Page excerpt
⟨
Wednesday, 27 September 2017

Reflecting on my uni days.

It has been on my mind to share a post about this for a while. Driving over university bridge today prompted me to write about it as soon as got home. It's not often I am on this side of town but there are a few shops over the bridge that I like to go to and it is one of the main roads around the city so heading over university bridge is a common thing really. All around this area is student accommodation and as you head over Brayford pool, the monstrosity that is Lincoln University crops up. I only refer to it as a monstrosity as some of the modern architecture down there is seriously questionable, some is also amazing though! You can see all the classes of students crossing and heading to the main campus and it is this time of year when I am always reminded about my experience and just how different it was to most of you.
I went to uni locally, not Lincoln University, but actually Bishop Grosseteste which is uphill, not too far from the cathedral. This small university, which actually only got its own university status in my last year of study, has been a main attraction of the city for many years as a very good teacher training university. It seemed to be the place to go if you were 100% sure you were going to work in education. They had combined studies so you could learn education and a subject for your degree. I took education and early childhood studies which followed on from my 2 year diploma at college in childcare and education. I was well aware that I wanted to become a teaching assistant but with parental pressures I followed in my brothers footsteps and went into uni to have the option to either become a teacher or to become a TA. I left university with my degree and became a TA. That's what I wanted to do, and even though I could have done that with my diploma, and so much of me wished I had, I would not have had some experiences that truly formed me without it.
I was so lucky to have passed through university prior to the huge fee inflation. It was an inexpensive experience for me, I lived at home, and had a loan to cover uni costs and leave me a tiny bit of living money at the end. This meant that I didn't begrudge going as I may have now. I knew what I wanted to do, and knew a degree would help with that because I knew I already had the qualification that would get me my job. But like all things, it was the right thing at the right time and led to my current opportunities. Life could have been very different.
My three years were hard. I really didn't enjoy it but I met 5 people who really kept me on track. 5 people who are still around today and 5 people who I have the most happy memories with. 
Something I was never prepared for at uni was the fun that was going to be had. It is the only place I have experienced still being drunk in a formal situation. I mean not lairy, but 100% sure alcohol was still in my system. The three years, even though I struggled horribly with the work, were some of the best times. That was due to the people I had surrounded myself with and that was due to the effort we all put in. All my friends lived on campus the first year, then moved into houses the second and third and we would just hang in rooms, and spend a lot of time in town. I loved it. It was also my first taste of real freedom, but still having the ease of living at home. And what we got up to was good, clean, innocent fun. We all loved to dance and I can just remember nights and nights of doing pretty much that. I was laughing to myself recently as I was scrolling through my Facebook pictures and I have so many pictures from then on there. We always used to take out digital cameras with us. They were more important than our phones as we were all intent to have evidence of our fun nights together! I am so thankful for that, that the most modern thing we had was a camera, makes me smile!
My uni experience was made all the better by them and they, for sure, got me through because by the time I got to uni I was done with education. I have always struggled and my dyslexia really got in the way, but like a lot of people, I just put up and shut up. Just get through it Emily, was how I used to coach myself and my friends were good. We just all were in it together. It wasn't ever spoken about a lot but I knew they would help if I needed it.
⟩
Data
⟨
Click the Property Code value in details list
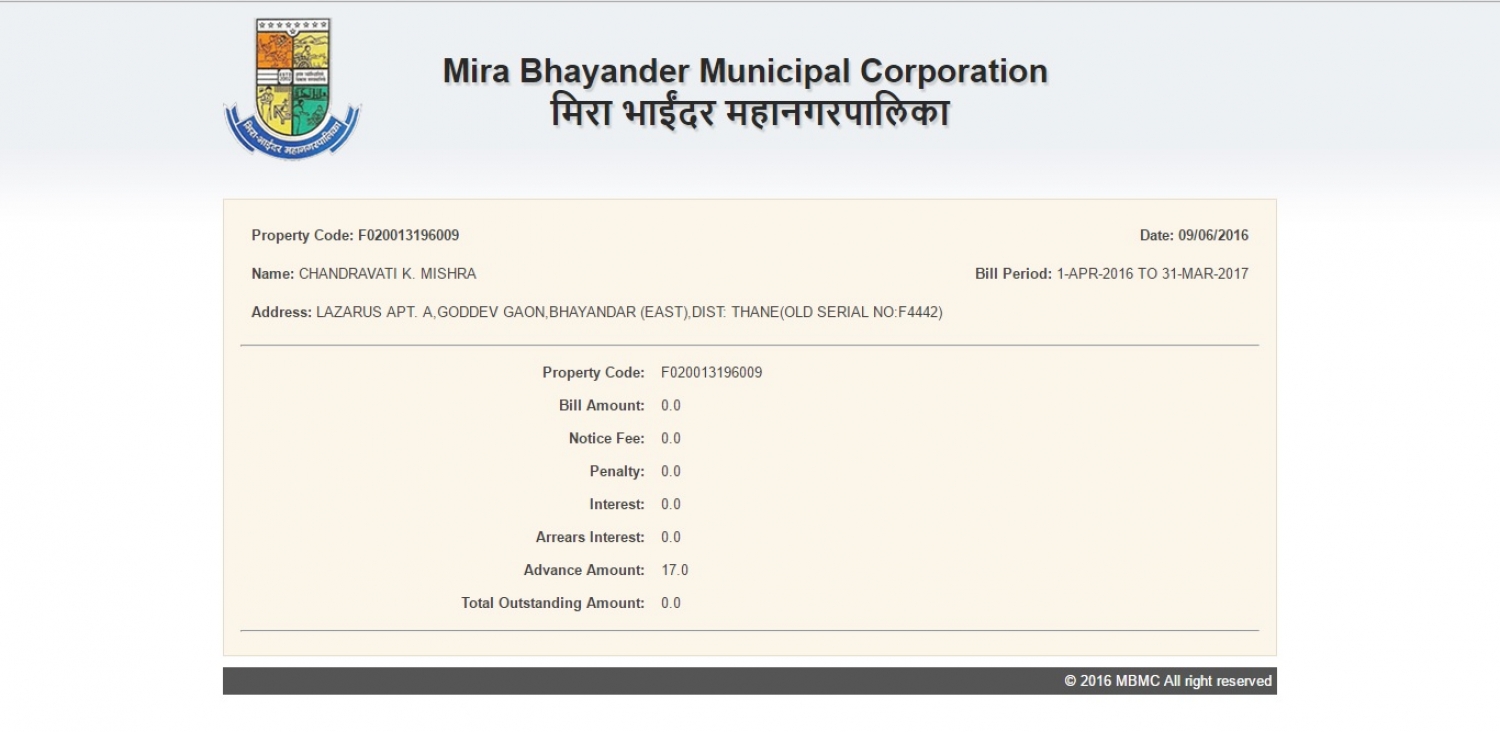 711,373
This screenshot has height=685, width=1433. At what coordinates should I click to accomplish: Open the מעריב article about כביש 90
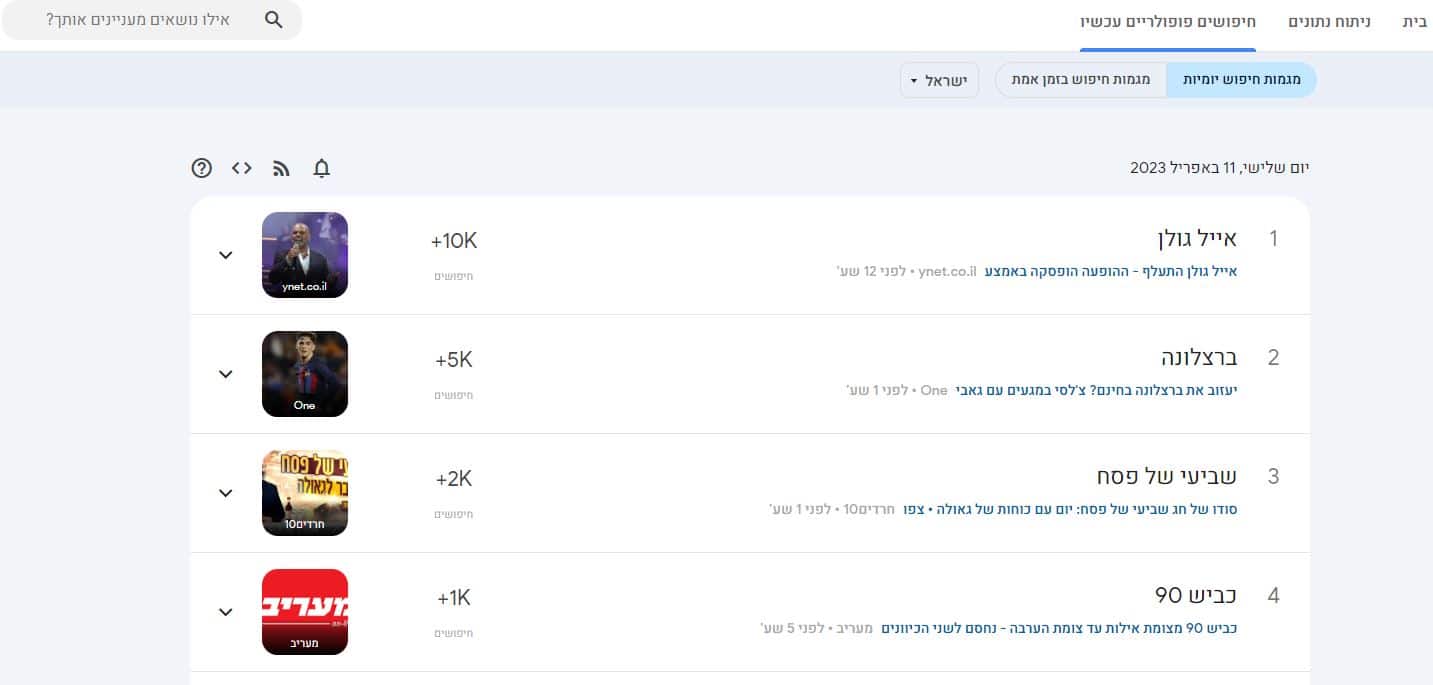coord(1059,628)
⟩
Written task
Extract the passage of the blog post about university days that begins at the words "My three years" and ends after "happy memories with.".

Answer for the task
My three years were hard. I really didn't enjoy it but I met 5 people who really kept me on track. 5 people who are still around today and 5 people who I have the most happy memories with.